Just six miles from the center of Belfast, County Down, on the
plateau of Ballynahatty above the River Lagan, is one of
Ireland’s great Neolithic henge monuments: the 200 m wide
Giant’s Ring. For over a thousand years, this area was the focus
of intense funerary ritual seemingly designed to send the dead to
their ancestors and secure the land for the living. Scattered
through the fields to the north and west of the Ring are flat
cemeteries, standing stones, tombs, cists, and ring barrows –
ancient monuments that were leveled by the plough when the land was
enclosed in the 18th and 19th centuries. A great 90 m long timber
enclosure with an elaborate entrance and inner ‘temple’ was
first observed through crop marks in aerial photos. Excavation of
the site between 1990–1999 revealed a complex structure composed
of over 400 postholes, many over 2 m deep. This was a building in
the grand style, elegantly designed to control space, views, and
access to an inner sanctum containing a platform for exposure of
the dead.

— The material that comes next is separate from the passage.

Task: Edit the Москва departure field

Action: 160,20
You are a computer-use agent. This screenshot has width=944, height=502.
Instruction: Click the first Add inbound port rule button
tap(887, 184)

By 2550 BC, the timber ‘temple’ had been swept away
in a massive conflagration and the remains dismantled. Ballynahatty
was one of the last great public ceremonial enterprises known to
have been constructed by the Neolithic farmers in Northern Ireland,
an enterprise proclaiming their enigmatic religion, ancestral
rights and territorial aspirations. This report reconstructs the
remarkable building complex and explains the sophistication and
organization of its construction and use. The report sets the site
and excavation in the wider development of the Ballynahatty
landscape and its study to the present day.